> [Your task]:
In the listing below, a line holding "Disclaimer (126, 2551)" and a line holding "Autographs. -- 19th century (178, 748)" mark the range. Retype both exactly, with all lines between them.

> [Data for this exercise]:
□ □ □ □ □ □ □
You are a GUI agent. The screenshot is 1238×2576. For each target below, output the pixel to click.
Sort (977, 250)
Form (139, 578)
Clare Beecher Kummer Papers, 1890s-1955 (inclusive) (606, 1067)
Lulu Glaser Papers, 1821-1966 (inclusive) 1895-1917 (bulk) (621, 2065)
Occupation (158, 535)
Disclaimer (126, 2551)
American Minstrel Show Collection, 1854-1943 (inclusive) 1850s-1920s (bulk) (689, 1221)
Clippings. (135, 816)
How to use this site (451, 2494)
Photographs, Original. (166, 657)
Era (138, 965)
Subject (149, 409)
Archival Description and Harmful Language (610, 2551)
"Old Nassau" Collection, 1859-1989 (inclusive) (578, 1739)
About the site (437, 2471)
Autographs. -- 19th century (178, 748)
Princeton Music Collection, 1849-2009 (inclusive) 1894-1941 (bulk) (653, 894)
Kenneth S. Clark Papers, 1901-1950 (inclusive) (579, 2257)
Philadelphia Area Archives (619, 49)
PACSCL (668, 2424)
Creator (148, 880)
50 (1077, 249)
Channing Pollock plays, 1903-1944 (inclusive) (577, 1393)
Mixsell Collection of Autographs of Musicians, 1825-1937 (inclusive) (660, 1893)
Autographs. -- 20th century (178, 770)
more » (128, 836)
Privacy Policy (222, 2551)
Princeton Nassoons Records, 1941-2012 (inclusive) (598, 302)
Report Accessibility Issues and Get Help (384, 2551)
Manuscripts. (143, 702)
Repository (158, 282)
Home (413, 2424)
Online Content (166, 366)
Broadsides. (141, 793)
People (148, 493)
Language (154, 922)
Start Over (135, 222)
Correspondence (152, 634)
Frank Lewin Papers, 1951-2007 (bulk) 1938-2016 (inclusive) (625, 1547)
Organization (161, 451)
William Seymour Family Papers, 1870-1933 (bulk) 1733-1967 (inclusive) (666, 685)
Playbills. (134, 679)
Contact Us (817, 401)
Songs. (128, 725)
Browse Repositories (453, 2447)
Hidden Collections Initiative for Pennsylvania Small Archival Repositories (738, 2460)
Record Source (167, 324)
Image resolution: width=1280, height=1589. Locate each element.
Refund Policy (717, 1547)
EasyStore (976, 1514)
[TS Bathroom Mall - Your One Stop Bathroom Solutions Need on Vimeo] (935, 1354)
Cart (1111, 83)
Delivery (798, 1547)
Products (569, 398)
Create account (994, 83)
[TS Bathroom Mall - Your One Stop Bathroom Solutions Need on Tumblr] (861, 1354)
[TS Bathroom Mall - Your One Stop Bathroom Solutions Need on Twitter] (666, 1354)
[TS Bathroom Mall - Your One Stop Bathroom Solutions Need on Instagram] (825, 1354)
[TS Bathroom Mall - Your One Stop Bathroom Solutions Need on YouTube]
□ □ □ □ □ □ □
> [Answer to this problem]:
Disclaimer (126, 2551)
American Minstrel Show Collection, 1854-1943 (inclusive) 1850s-1920s (bulk) (689, 1221)
Clippings. (135, 816)
How to use this site (451, 2494)
Photographs, Original. (166, 657)
Era (138, 965)
Subject (149, 409)
Archival Description and Harmful Language (610, 2551)
"Old Nassau" Collection, 1859-1989 (inclusive) (578, 1739)
About the site (437, 2471)
Autographs. -- 19th century (178, 748)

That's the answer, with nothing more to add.